A new study has just released its findings and yes, your daily diet or food intake of choice, is way more important than that 20 minute run round the block. Eat right, lose 10kg. It’s that simple.
New Zealanders’ expanding waistlines have far more to do with overeating than with lack of exercise, a controversial new study contends. The international research has highlighted the disagreement over the causes of the obesity epidemic. The study, based partly on United States food supply statistics, calculated that the average weight of adults today should be 10.8kg more than 30 years ago. In fact it was 8.6kg more in the US and the increase in New Zealand would be similar, said a study author, Professor Elaine Rush, of the Auckland University of Technology.
The authors believe increases in physical activity may have prevented people gaining the full 10.8kg.
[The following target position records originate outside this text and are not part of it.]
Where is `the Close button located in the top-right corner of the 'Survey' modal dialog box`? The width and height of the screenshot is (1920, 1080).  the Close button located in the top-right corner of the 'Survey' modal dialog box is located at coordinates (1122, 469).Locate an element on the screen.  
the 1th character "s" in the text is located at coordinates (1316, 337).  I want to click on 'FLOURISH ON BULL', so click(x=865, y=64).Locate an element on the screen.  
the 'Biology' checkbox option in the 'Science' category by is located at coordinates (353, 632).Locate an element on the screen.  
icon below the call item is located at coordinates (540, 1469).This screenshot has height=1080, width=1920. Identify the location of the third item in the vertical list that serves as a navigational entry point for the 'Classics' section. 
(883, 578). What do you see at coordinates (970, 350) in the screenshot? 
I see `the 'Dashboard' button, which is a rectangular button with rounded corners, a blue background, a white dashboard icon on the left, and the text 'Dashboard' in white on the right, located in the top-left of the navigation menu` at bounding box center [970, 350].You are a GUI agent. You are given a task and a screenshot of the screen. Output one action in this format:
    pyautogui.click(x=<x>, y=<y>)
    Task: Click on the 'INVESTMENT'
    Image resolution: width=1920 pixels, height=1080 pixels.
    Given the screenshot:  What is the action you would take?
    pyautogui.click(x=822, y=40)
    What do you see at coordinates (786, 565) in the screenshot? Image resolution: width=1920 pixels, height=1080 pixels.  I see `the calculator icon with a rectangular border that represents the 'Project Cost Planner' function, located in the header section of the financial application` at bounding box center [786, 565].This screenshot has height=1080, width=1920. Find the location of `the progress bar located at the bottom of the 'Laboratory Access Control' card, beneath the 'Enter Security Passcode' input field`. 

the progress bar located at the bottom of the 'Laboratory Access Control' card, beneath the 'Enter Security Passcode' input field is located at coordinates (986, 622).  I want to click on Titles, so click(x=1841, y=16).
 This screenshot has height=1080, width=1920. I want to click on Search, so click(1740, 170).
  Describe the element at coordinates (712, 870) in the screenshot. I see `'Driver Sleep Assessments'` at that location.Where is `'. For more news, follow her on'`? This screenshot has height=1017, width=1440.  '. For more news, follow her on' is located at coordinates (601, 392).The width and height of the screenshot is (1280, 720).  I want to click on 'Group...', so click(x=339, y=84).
The study used medical sample results from more than 2000 people, including 111 New Zealanders, to find the energy-burning rates needed to maintain stable adult weight and normal child growth.
Professor Rush said the study showed how much the population – especially in the most-deprived areas, where obesity was more prevalent – needed to cut back to return to the average weights of the 1970s. “Children would have to cut their intake by about 350 calories a day – equal to one can of fizzy drink and a small chocolate bar, and adults 500 calories – the equivalent of a large burger.” Similar results could be achieved by children walking for an extra 150 minutes a day and adults an extra 110 minutes, but this was unrealistic, she said.